= CBRNE Enhanced Response Force Package =

United States National Guard initiative

Members of the Oregon National Guard conducting decontamination operations as part of a training exercise in 2014

CBRNE Enhanced Response Force Packages (CERFP) are an initiative of the United States National Guard designed to integrate existing national guard units into the broader federal and local civilian emergency response personnel in instances of chemical, biological, radiological, nuclear and explosive (CBRNE) disasters. The creation of CERFPs by the US Congress in 2004, initially provided for the creation of 12 teams corresponding to the 10 region designations of the Federal Emergency Management Agency, and two teams for regions three and nine, on the US east and west coasts respectively. This was later expanded in 2006 for a total of 17 teams nationwide.

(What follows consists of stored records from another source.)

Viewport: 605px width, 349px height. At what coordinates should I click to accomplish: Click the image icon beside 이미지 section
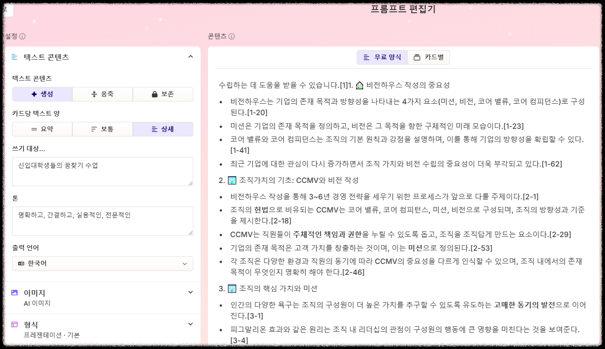(14, 293)
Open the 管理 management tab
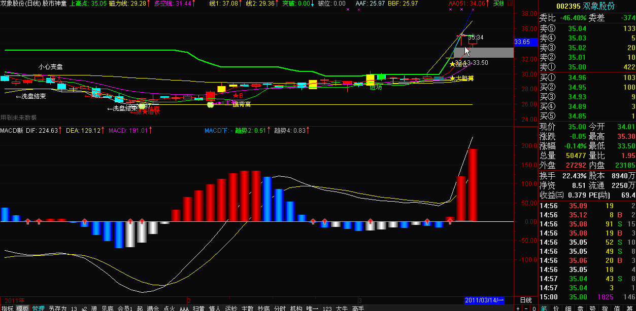This screenshot has width=636, height=311. point(38,308)
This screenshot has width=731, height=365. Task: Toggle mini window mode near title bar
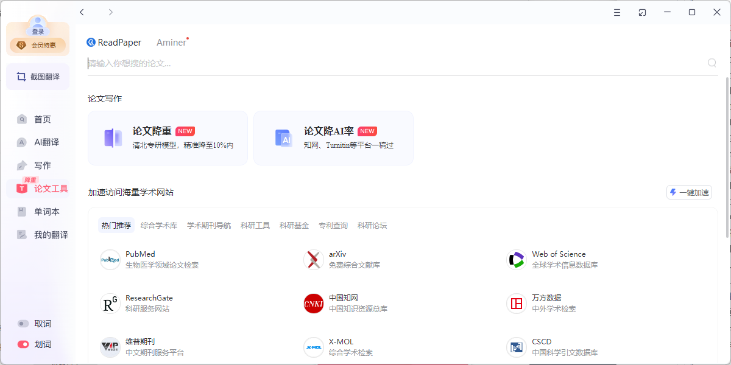point(642,12)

A CERFP consists of four to five elements:

- Command and control, which directs the overall mission and reports to the incident commander
- Search and rescue or extraction, which conducts rescue operations and the stabilization of damaged structures
- Decontamination, which conducts mass casualty decontamination
- Medical, which provides triage and medical support for victims and military personnel
- Fatalities search and recovery, which recovers human remains

CERFPs have an expected response time of between six and 12 hours. They may consist of 200 or more personnel, who are trained to civilian standards set forth by the Occupational Safety and Health Administration and the National Fire Protection Association.